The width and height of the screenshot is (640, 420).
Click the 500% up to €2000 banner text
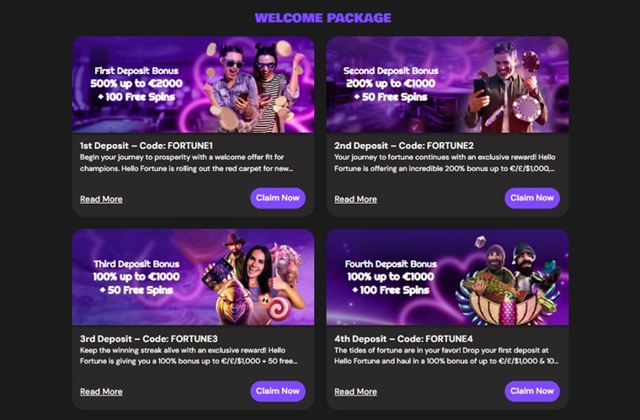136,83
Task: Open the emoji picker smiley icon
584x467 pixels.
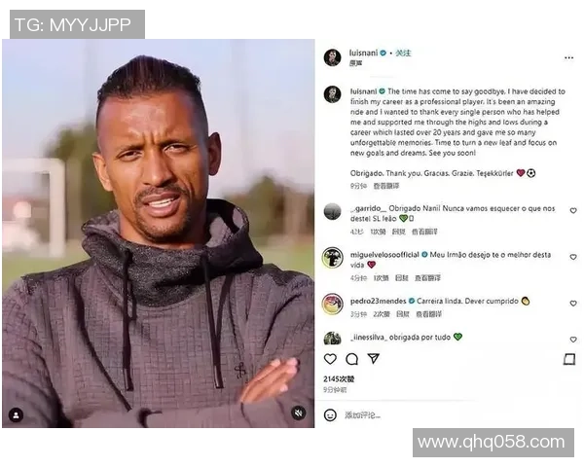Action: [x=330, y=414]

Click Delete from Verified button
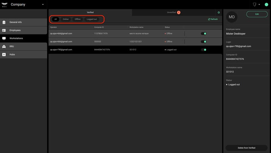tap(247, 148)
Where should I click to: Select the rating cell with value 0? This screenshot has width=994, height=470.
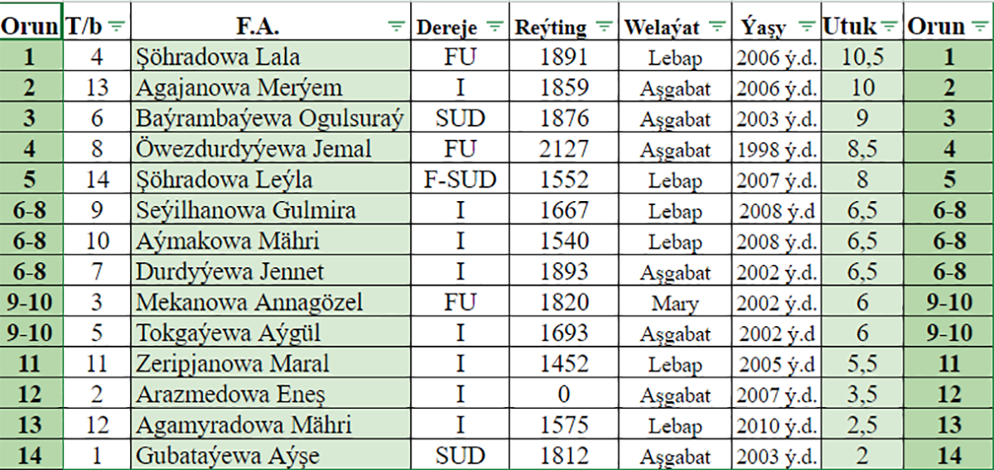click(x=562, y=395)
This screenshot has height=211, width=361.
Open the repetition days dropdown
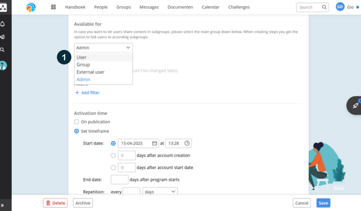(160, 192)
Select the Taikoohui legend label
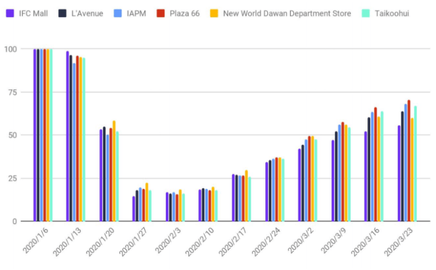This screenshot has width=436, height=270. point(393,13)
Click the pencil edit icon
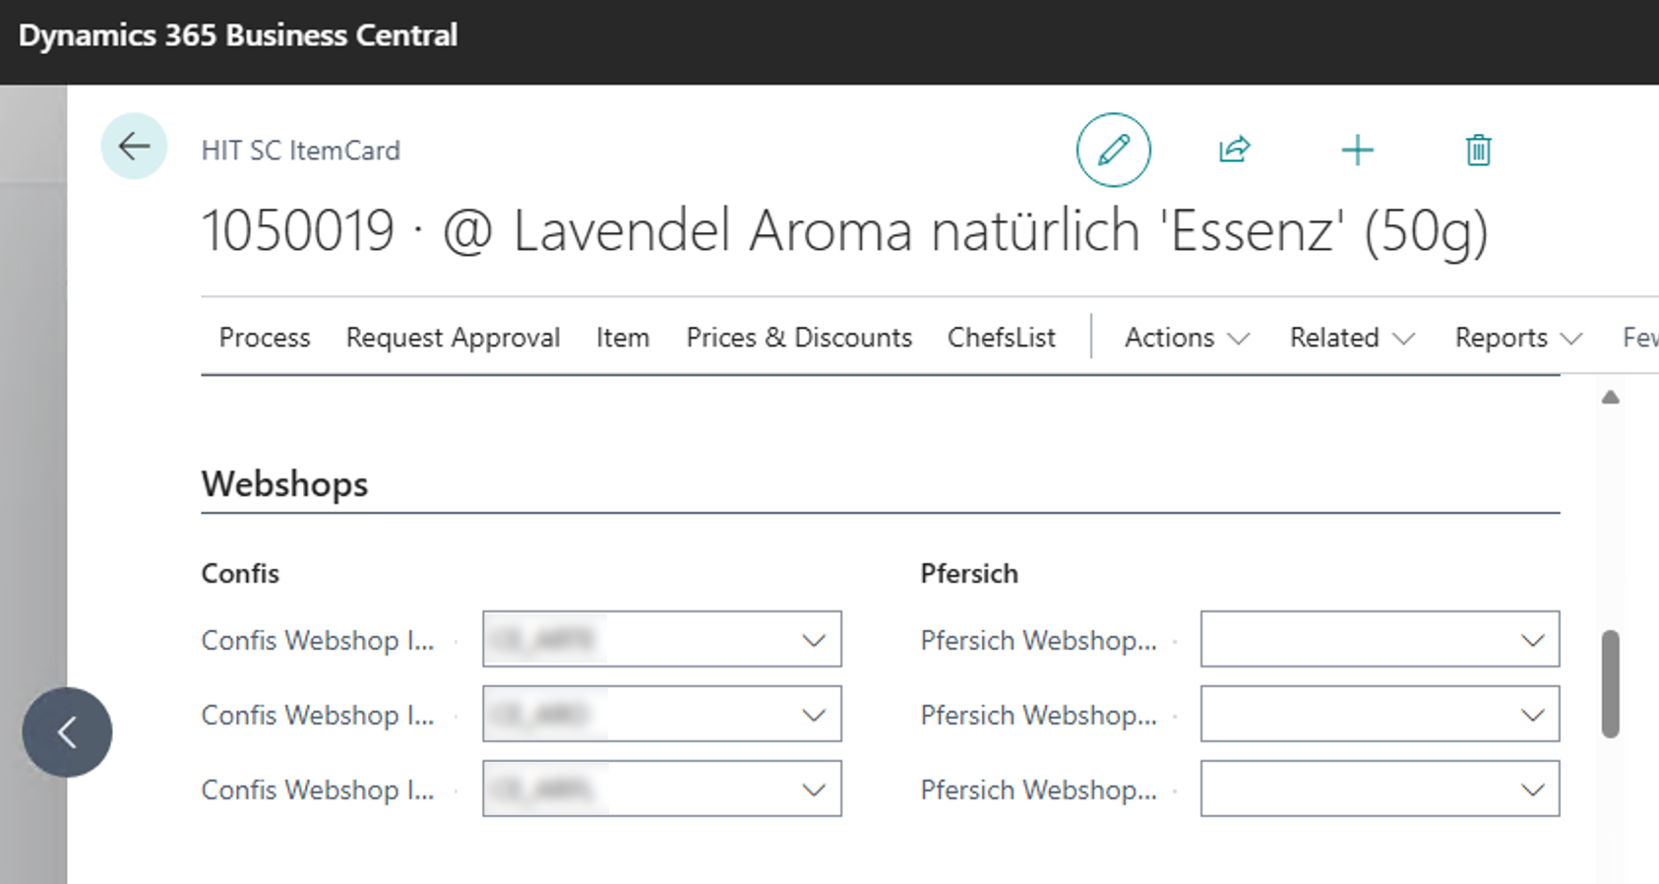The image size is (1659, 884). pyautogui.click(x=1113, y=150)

☆ ☆ ☆ ☆ ☆

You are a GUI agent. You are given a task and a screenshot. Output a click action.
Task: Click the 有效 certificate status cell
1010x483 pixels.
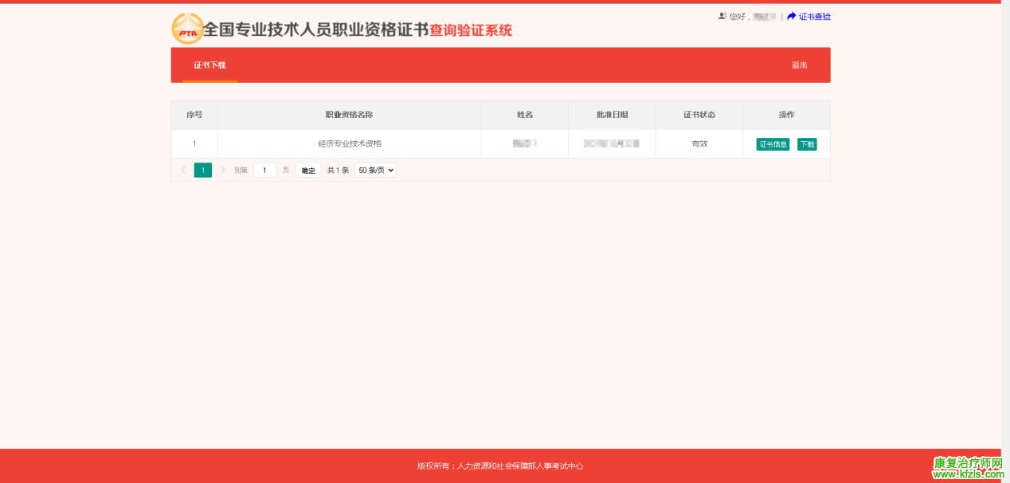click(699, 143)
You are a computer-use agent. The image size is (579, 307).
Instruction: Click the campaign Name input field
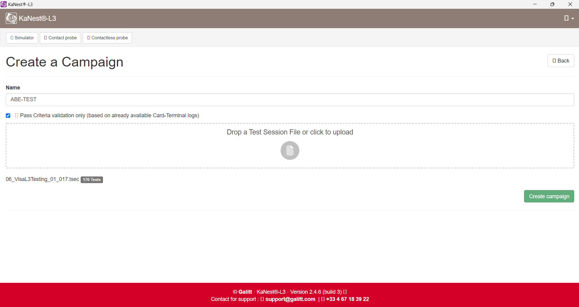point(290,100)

☆ ☆ ☆ ☆ ☆

The required output is every line above that contains the string "agent".

ANSWER SPACE:
You are a GUI agent. You are given a task and a screenshot. Output a click action.
You are a computer-use agent. The image size is (579, 307).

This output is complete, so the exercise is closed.